Installing the printer was... an ordeal. The IT guy had me tied up an a full hour (this is not an exaggeration) while he fiddled with the network, fiddled with printers, and tweaked and prodded until I was able to connect to what is apparently the only printer in the office. This was a bit annoying, to be honest. What sort of semi-baked network infrastructure has been cobbled together in these halls? Will I find cabled duct-taped to walls and ceilings to support this infrastructure? Will it be imitation duct-tape because the real stuff is just too expensive?
After all, installing a printer should be trivial. This is an enterprise environment, is it not? At some point, upon putting the printer on the network, it should have been set up as part of the Windows domain and just... available. Right? I should just be able to locate it on the network and print to it, right? Sadly, no. This process involved chants and ceremonies entirely unknown to me. Indeed, the printer was installed on a "local port" (I always thought that option was just for backward compatibility and didn't serve any purpose these days) which was actually a custom network path to this or that and something else and what-have-you until finally printing had been achieved.
So I printed. I have slides and presenter notes. Lots of them, actually, because I go slide-crazy on my presentations. (I'm a big fan of moving through slides quickly rather than dumping a ton of content onto a small number of slides.) So I ended up printing 86 pages. Black and white, of course. Even if it is a color printer, I don't need color for this, so I could be considerate in that regard.
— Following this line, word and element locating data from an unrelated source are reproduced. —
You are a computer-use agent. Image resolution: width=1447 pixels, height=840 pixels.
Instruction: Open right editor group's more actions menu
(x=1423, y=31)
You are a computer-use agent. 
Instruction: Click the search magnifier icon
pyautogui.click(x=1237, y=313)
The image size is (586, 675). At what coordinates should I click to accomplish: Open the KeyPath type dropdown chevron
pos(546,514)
86 pages produced an interesting reaction from the IT guy. It seemed like a lot in his eyes. Is... Is it a lot? I never really thought so. Maybe I'd consider it to be excessive when printing something on my little deskjet at home, but not in an office. Office printers these days can practically spit out 86 black and white pages in the time it takes me to walk over to the printer.
Oh, my naivety. For walk over to the printer we did (he had to show me where it was), and before me was a surprising sight to say the least. The printer was... not what I had expected. It was at least a laterjet, that much is good. But it was a small personal deskjet version of a laserjet, visibly yellowed with age. I could hear it churn out a page at a time with great effort. 86 pages was going to take a few minutes. The pages themselves were even curled and unnatural as they were ejected from the printer, as though it was bestowing upon them its age and decrepitude so that it might steal their youth and vitality as might a witch from a fairy tale to prolong its life.
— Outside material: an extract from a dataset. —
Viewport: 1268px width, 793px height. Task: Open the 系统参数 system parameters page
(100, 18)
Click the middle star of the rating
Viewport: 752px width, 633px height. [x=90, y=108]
And beside the printer sat a man. There were two of them there, in fact. The printer was apparently on the first man's desk. Indeed, it was a significant focus of his desk. He is apparently the "printer man" or so at least it seemed. I couldn't quite discern the function of the second man, though it may have been printer-related. These men were fully engaged in facilitating my print job. They were removing the pages from the printer, loading in new ones (because 86 was beyond its tray capacity), trying to un-warp the visibly warped pages as they left the printer, making sure they were collated, providing a binding clip on the entire stack upon completion, and in general just... helping to print.
Was this their job? Was this their primary function in the office? I can understand a service-based culture bent on pleasing others, but come on. A "printer man"?
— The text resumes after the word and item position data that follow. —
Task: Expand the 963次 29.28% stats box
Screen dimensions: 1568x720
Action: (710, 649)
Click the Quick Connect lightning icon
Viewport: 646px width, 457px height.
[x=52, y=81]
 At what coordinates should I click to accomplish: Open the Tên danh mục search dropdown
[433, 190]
The observations all fell into place at that point. And they can be summed up thusly:
- Back in the US (or at least at my employer), things are cheap and people are expensive.
- Here in the Philippines, things are expensive and people are cheap.
Here, the inverse is true. Thousands of dollars (potentially hundreds of thousands of pesos) for a printer is a dream. They might see it on television or in an advertisement, but it doesn't actually happen in real life. The justification of saving a little bit of personnel time here and there would take decades to add up to any considerable monetary figure. The labor is practically free. They could hire a guy to just sit by the printer and be the printer guy for a mere pittance. They could hire a secretary for the printer guy. They could hire a babysitter to watch the secretary's children while she worked for the printer guy. These people, these resources, are so inexpensive as to be almost free. But an office printer, that's expensive.
As I said, it's completely anti-symmetrical to how we live our lives in the US. It's entirely unintuitive to us. We don't really understand it, at least not until we're standing next to the printer guy and watching the old printer on his desk churn out our PowerPoint slides in its agonizing death throes.